What can I do to get her to see this guy for the controlling jerk that he is? Anything negative I say about him gets her on the defensive right away and we just end up fighting. She is way too young to be so serious with anyone, especially someone who seems to want to limit her potential so much to keep her down at his level.
Art Matthews Says...
First of all, you are probably astute at picking up on an abusive male. Men who try to separate their significant other from established friends and family are often doing so as an insurance measure to gain control. But he can't control her without her consent. Your criticism of him or her for being in this relationship can be the straw on the proverbial camel's back that pushes her to choose him over you.
Sometimes we cannot prevent our children from having to learn some of their own life lessons the hard way. Perhaps your ability to identify this guy as an abuser comes from your own experience and a lesson learned the hard way for you, but honestly you can't get her to see anything unless she chooses to see it, especially when you are actively pointing out how bad is her decision to be with him.
You can only be there and be supportive of her when it happens. It's better to try to keep a close, working relationship with her, even though it might feel like you are acting incongruently with how you feel about him. You have already pointed out that when you raise concerns about him, she backs him up and your conversation ends up in a fight. With him acting in a manipulative and bullying way, you can't resort to the same tactics with her to try to get her out of the relationship. Change your tone, ask her about how it's going from her perspective and listen. Be supportive of her decisions and when she voices her own concerns, refrain from saying "I told you so." Ask her what she thinks about the situation. How she feels about it. You need to keep a good relationship so that she will come to you when the chips are down. Make sure you have resources at hand for when she does need them, but any attempt to point out his shortcomings are going to be picked up as your criticism of her for choosing him. Do your conversations sound like this?
Mom: "You're just too young!"
Daughter: "Oh, yeah? Watch me!"
Mom: "He's acting abusive towards you!"
Daughter: "You don't see how good he treats me other times!"
Talk about your own experience, especially the mistakes you may have made. Share information about dating violence, dating abuse and/or safe relationships. Refrain from judging her or him. Point out only the things that she will admit to or tell you and ask her for her opinion about what she thinks she should do about it.
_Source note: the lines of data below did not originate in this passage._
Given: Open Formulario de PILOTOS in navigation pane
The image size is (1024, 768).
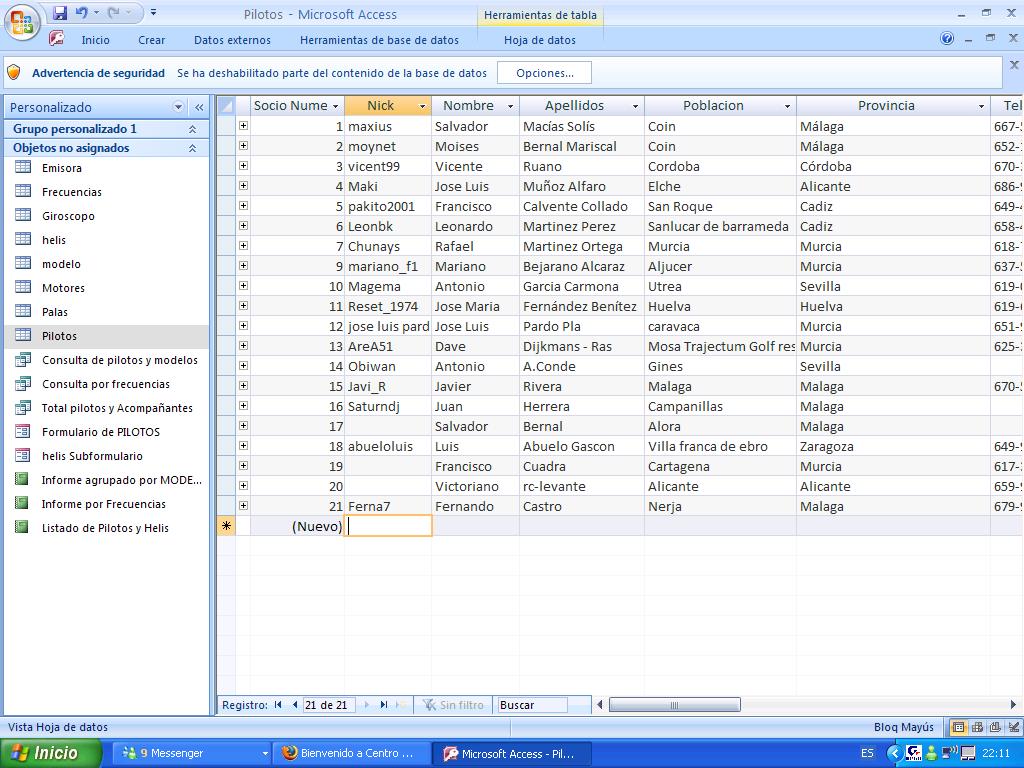Looking at the screenshot, I should 100,432.
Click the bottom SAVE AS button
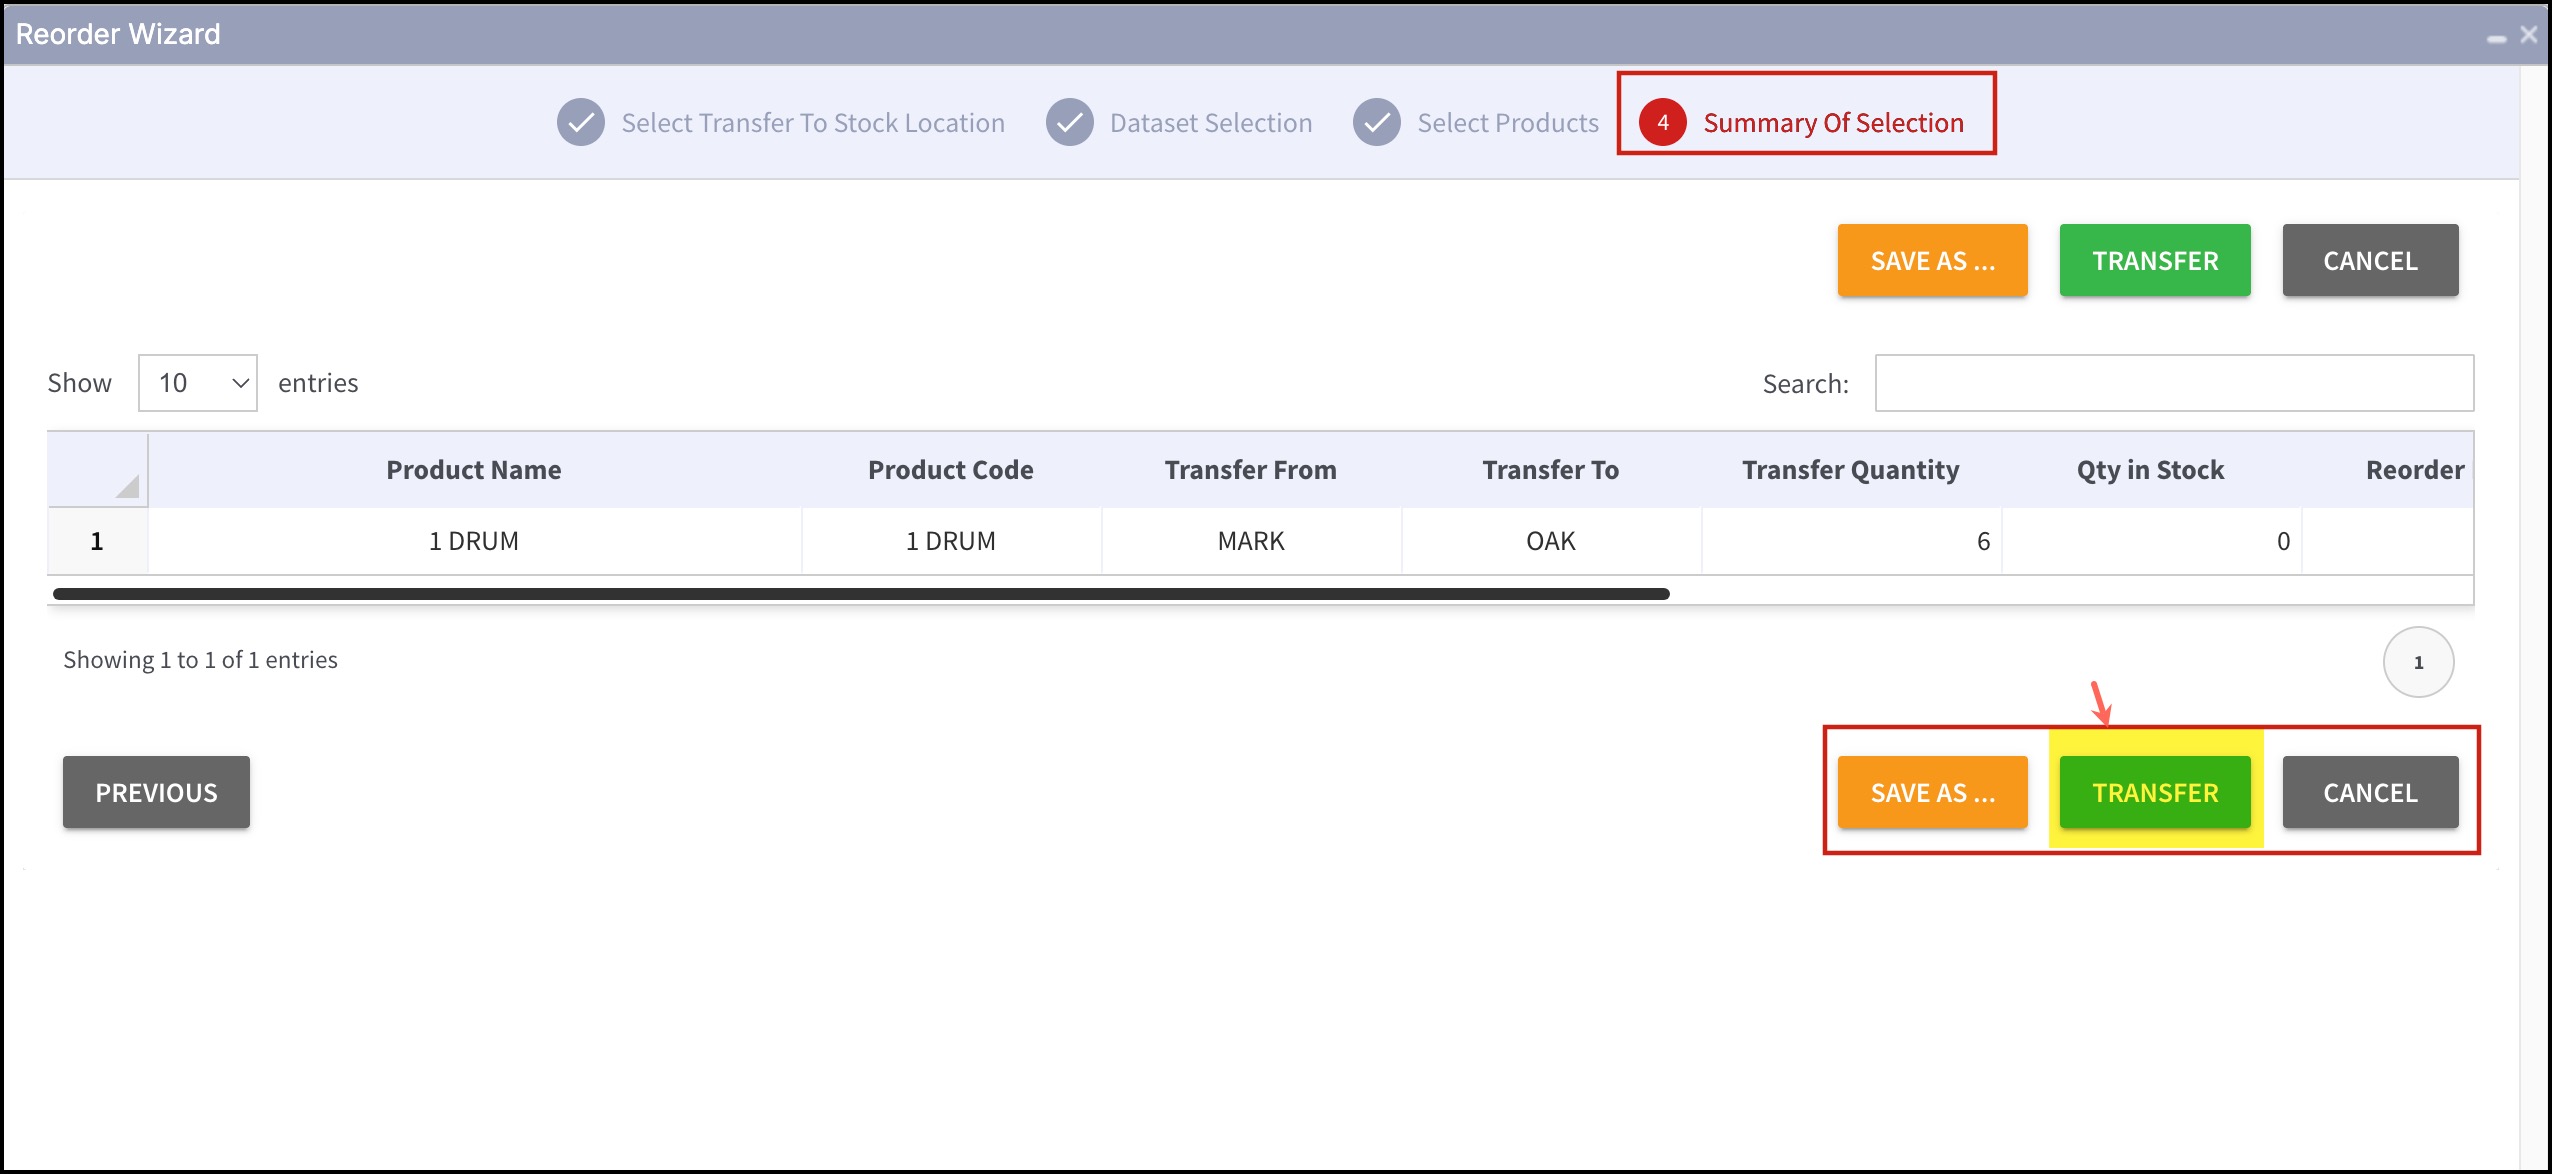The image size is (2552, 1174). coord(1931,793)
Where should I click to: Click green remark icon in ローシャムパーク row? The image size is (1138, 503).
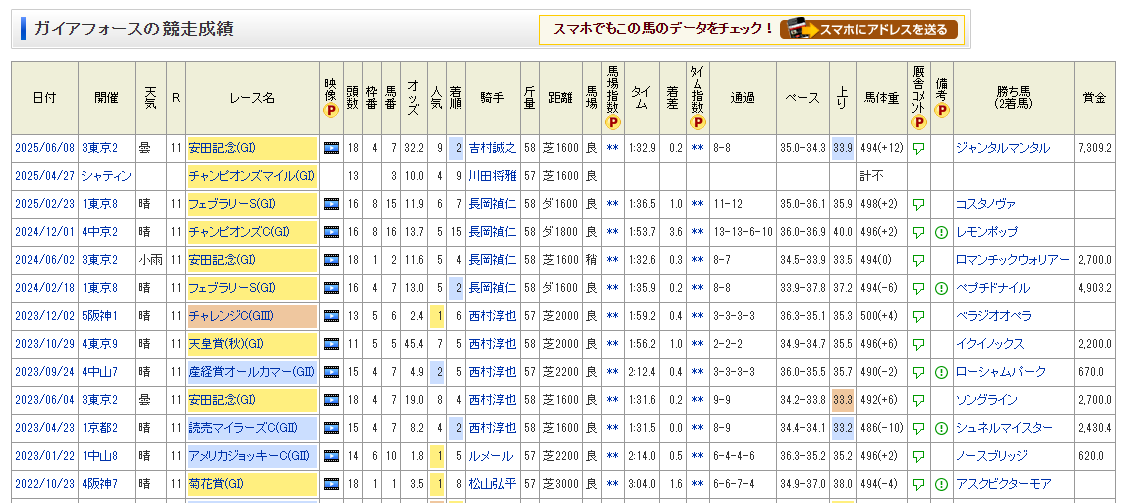click(x=941, y=372)
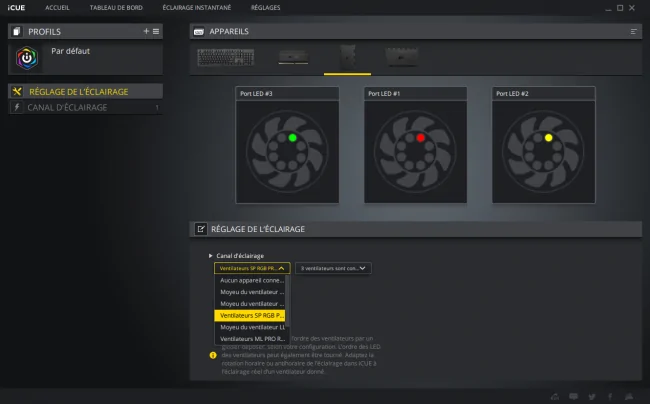Open the Twitter icon in the footer

(x=592, y=397)
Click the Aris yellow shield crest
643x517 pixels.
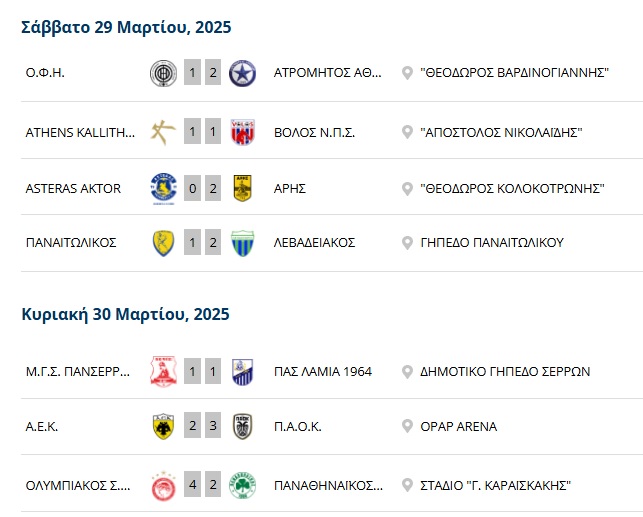click(242, 188)
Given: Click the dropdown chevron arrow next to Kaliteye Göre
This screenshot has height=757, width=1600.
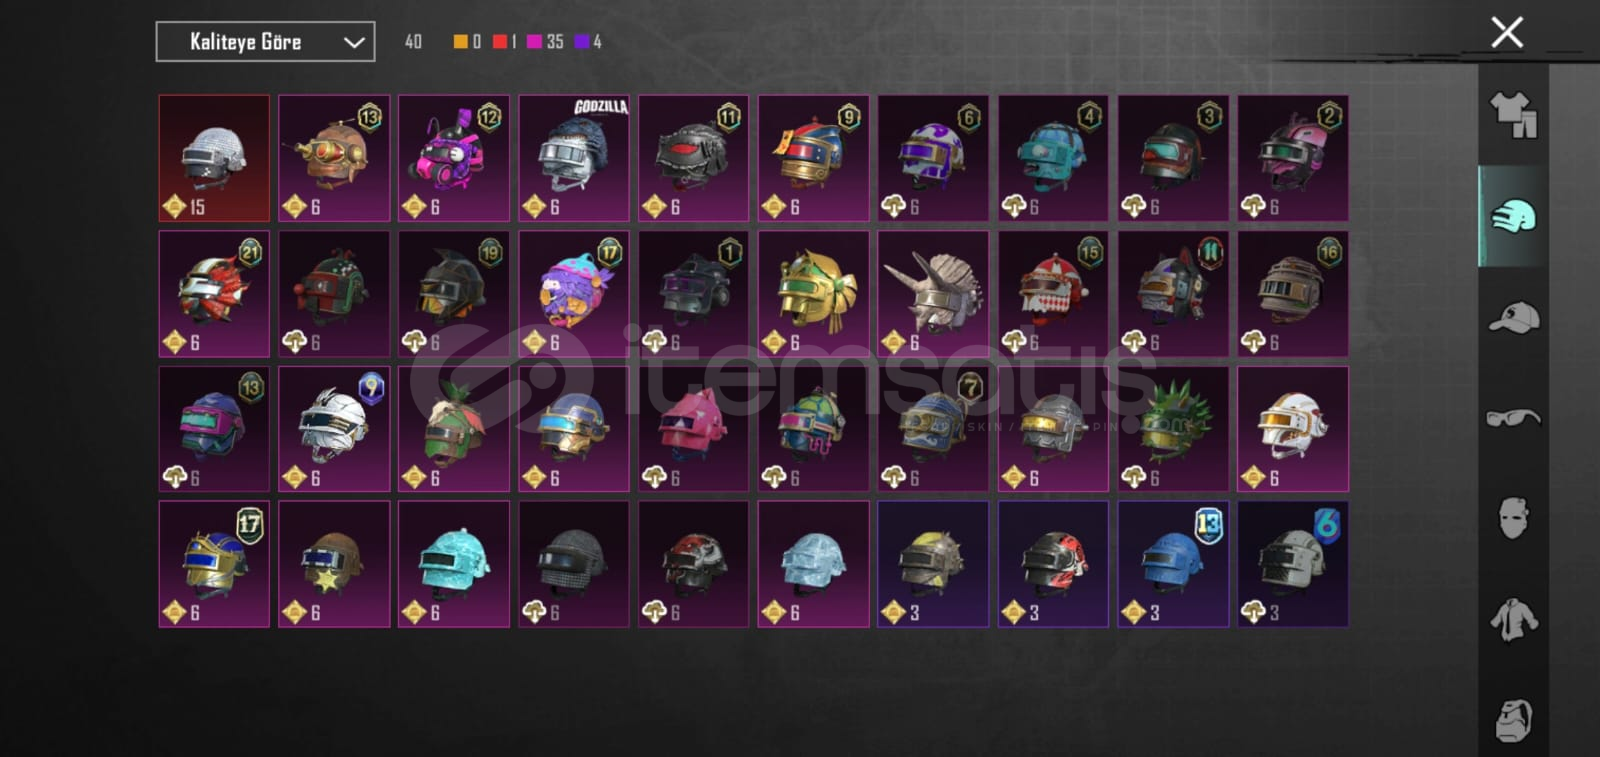Looking at the screenshot, I should (353, 42).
Here are a few sites that might help you with additional information:
- Oprah: A Parent's Guide to Teen Dating Violence
- Sojourner Center: Talking to Teens and Kids about Safe Relationships
- HealthFinder.gov: Talk with Your Teen about Healthy Relationships
- TexasAdvocacyProject.org: A Parent’s Guide to Teen Dating Violence (PDF)
Have patience, hope for the best and have a box of tissues handy. Sounds like you both are going to need them.